A Colombian journalist claimed that criminal gangs he reported on were planning to kill him, reported the newspaper El Meridiano de Sucre.
A Guatemalan columnist received death threats against her and her family after denouncing the sexual abuse of girls in a cotton plantation, Cerigua reported.
The Information Safety bill that is currently being considered by Panama’s National Assembly could represent a threat to freedom of expression in that country, according to several journalists’ unions and associations, the newspaper La Estrella reported.
Documents found by police in Nicaragua contain the name of a top executive with Mexico’s media giant Televisa in a recent money laundering scandal involving the two countries, according to the radio network Noticias MVS.
The United States and Cuba are at opposite extremes of Freedom House’s Freedom on the Net 2012 report. According to the New York-based organization, the United States was ranked the second most “free” country in the world for online expression, while Cuba was listed as the second to worst.
Police arrested a Mexican journalist for recording a confrontation after an election from the window of his hotel room in the city of Motozintla, Chiapas, near the Guatemalan border, reported the news agency ANSA.
Brazilian reporter Patrícia Cornils got a surprising response after sharing on Facebook a Google Docs worksheet listing fires in the favelas of São Paulo. Several people joined the collaborative reporting project that became Fogo no Barraco (Fire in the Shanty), an interactive map that cross references data on fires with real estate appreciation near the affected areas.
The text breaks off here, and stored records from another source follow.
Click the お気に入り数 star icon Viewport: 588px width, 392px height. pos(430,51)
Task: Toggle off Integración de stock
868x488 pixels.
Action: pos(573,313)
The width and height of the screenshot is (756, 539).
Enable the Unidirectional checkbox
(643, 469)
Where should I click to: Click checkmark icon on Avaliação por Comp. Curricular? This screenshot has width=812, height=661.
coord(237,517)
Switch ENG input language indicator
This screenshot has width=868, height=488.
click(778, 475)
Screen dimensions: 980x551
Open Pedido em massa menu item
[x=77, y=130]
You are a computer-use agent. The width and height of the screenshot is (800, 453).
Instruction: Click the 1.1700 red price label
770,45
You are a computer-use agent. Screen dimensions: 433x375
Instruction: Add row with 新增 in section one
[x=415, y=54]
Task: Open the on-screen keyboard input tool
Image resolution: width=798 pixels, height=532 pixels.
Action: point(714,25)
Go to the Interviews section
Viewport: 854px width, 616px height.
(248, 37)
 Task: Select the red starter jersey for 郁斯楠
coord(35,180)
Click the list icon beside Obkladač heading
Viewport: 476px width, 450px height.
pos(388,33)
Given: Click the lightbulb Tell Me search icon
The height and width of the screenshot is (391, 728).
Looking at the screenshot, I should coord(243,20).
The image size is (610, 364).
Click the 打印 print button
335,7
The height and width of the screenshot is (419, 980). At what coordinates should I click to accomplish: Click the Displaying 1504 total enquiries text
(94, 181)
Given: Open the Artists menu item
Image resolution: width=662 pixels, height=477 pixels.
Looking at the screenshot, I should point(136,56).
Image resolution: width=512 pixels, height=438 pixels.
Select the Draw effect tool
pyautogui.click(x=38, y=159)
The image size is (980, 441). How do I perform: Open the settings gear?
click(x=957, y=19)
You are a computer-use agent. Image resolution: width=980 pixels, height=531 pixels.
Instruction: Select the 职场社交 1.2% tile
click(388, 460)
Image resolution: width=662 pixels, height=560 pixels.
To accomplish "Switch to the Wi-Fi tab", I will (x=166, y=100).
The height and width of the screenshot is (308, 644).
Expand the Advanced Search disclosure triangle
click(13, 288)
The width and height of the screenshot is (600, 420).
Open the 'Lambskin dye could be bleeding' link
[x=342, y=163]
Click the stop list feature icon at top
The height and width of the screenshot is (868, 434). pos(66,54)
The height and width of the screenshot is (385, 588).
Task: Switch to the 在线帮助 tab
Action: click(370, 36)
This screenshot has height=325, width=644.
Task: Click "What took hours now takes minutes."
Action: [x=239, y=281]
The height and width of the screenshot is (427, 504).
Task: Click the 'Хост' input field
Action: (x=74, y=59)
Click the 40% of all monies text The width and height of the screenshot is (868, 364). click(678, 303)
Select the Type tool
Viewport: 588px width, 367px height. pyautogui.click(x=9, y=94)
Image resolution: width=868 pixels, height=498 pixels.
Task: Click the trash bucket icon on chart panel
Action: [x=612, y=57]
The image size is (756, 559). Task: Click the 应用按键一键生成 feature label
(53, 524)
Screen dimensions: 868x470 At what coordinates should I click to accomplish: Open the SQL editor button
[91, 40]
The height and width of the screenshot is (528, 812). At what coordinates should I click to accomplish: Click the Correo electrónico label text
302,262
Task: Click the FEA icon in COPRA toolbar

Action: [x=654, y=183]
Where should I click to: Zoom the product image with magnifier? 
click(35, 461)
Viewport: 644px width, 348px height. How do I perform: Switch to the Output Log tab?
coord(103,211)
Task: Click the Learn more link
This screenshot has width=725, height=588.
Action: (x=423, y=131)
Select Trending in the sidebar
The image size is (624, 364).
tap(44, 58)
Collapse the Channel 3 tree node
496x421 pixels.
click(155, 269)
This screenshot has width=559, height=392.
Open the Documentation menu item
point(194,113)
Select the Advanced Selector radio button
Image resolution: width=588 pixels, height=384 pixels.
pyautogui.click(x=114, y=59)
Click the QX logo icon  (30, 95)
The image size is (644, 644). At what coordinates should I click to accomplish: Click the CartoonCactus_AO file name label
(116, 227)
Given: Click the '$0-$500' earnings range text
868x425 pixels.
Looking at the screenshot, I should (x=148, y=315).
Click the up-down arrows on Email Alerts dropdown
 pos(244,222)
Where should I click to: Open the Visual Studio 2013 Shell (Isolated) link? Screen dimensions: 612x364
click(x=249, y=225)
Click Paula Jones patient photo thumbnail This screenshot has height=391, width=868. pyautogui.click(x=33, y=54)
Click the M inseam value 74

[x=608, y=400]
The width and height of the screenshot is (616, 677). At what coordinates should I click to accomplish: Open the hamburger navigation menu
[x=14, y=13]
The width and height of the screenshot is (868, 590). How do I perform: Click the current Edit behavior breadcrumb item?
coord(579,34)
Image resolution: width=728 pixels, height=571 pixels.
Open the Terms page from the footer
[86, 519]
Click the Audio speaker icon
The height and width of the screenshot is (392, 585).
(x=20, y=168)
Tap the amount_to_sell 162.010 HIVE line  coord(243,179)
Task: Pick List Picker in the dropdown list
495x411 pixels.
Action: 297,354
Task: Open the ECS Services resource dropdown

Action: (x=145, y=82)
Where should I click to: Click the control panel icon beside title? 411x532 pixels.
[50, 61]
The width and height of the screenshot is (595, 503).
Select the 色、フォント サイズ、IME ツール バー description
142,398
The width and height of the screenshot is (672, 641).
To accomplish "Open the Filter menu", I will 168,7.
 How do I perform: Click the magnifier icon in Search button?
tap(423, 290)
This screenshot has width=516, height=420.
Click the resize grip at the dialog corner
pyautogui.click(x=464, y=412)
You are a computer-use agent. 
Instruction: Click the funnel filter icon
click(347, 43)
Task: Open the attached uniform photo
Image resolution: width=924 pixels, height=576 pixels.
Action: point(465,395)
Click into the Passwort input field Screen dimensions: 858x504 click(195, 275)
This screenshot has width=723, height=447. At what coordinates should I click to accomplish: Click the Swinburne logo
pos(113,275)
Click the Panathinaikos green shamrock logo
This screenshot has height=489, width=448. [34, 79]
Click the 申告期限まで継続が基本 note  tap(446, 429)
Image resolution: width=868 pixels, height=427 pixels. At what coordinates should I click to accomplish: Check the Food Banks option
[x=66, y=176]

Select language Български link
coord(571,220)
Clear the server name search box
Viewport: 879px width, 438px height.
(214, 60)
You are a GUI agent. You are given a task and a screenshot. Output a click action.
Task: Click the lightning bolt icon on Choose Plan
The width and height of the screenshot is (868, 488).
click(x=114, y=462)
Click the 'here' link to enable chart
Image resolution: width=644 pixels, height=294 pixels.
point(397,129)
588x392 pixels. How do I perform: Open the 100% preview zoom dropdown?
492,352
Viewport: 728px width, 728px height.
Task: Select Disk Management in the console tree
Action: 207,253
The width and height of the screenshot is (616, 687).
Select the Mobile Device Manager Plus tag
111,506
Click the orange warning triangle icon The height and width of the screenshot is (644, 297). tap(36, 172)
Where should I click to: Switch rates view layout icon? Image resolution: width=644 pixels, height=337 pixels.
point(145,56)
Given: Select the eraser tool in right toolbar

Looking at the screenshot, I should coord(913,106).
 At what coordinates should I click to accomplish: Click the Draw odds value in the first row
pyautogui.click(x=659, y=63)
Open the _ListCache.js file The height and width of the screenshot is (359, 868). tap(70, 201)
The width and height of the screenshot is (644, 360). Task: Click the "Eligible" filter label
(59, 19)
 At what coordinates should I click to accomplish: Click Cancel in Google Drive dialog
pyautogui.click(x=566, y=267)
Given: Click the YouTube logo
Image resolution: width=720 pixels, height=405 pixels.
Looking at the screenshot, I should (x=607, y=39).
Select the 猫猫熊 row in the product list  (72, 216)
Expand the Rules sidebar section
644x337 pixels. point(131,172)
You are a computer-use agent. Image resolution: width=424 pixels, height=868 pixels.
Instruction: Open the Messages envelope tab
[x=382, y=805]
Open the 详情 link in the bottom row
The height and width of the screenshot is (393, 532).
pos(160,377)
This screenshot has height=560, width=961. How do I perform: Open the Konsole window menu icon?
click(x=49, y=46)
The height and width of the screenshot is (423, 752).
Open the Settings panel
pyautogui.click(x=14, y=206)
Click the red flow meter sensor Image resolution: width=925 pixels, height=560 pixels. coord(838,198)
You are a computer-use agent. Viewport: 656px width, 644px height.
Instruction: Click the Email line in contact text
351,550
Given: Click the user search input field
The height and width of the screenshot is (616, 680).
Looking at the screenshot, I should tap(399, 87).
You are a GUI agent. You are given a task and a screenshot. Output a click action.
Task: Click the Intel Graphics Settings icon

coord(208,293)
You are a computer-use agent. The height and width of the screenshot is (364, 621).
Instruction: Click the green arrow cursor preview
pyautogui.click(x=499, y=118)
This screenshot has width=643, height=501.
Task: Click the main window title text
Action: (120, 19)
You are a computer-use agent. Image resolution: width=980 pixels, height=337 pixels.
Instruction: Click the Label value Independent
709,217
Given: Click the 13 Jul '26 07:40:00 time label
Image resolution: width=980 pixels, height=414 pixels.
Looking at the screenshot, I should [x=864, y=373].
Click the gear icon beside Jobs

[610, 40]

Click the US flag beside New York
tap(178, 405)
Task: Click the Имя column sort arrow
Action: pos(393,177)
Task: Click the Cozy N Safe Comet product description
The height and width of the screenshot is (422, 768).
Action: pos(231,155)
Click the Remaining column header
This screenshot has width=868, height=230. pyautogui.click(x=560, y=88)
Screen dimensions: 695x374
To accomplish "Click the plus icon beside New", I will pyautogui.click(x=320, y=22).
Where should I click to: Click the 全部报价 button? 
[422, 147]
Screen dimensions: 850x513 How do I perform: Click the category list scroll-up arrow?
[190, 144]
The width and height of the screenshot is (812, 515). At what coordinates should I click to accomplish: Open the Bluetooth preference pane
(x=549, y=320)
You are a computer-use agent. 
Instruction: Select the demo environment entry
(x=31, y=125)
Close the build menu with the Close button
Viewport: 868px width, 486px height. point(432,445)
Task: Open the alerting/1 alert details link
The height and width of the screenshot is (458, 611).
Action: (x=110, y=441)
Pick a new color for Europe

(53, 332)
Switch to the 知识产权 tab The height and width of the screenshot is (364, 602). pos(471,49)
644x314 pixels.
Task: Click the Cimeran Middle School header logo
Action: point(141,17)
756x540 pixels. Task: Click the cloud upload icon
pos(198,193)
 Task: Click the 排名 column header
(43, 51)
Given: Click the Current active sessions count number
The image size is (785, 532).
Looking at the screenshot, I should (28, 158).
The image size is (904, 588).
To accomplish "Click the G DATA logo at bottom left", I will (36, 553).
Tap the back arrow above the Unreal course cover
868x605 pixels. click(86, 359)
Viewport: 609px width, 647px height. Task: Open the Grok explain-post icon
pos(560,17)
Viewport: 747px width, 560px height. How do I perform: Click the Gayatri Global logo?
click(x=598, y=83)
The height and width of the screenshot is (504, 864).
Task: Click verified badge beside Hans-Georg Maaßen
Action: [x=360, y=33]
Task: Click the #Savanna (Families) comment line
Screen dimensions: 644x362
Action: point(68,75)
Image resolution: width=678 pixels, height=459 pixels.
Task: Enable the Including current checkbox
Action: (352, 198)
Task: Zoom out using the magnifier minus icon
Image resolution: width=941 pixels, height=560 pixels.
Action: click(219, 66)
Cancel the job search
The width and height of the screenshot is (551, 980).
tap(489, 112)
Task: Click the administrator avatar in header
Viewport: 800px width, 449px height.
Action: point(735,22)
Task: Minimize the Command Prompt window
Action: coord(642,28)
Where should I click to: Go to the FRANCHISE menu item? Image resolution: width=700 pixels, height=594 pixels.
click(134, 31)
The map demonstrates the journalistic possibilities of online collaboration and crowdsourcing information.
Ecuador's Electoral Court (TCE in Spanish) sentenced a magazine to pay $80,000 for publishing an editorial on Sept. 26, reported the newspaper El Universo.
Costa Rica’s oldest English-language newspaper, The Tico Times, announced on its website that it would stop publishing its print edition as of Friday, Sept. 28. The Associated Press reported that the 56-year-old newspaper laid off its entire 16-person staff on Tuesday, Sept. 25, and will restructure its business into an online-only publication.
The Attorney General of Colombia announced on Sept. 26 that it would take preventative measures to protect the fundamental rights of 10 threatened journalists who interviewed an ex-paramilitary leader, reported Caracol Radio.
An Ecuadorian journalist was denied entrance into a press meeting with the country's President, Rafael Correa, at the Teleradio Noticias station after the Secretary of Communication complained that his questions could make some officials uncomfortable, reported Fundamedios.
Following threats against his life, another journalist from Veracruz, Mexico has decided to seek asylum abroad, reported the Foundation for Freedom of Expression.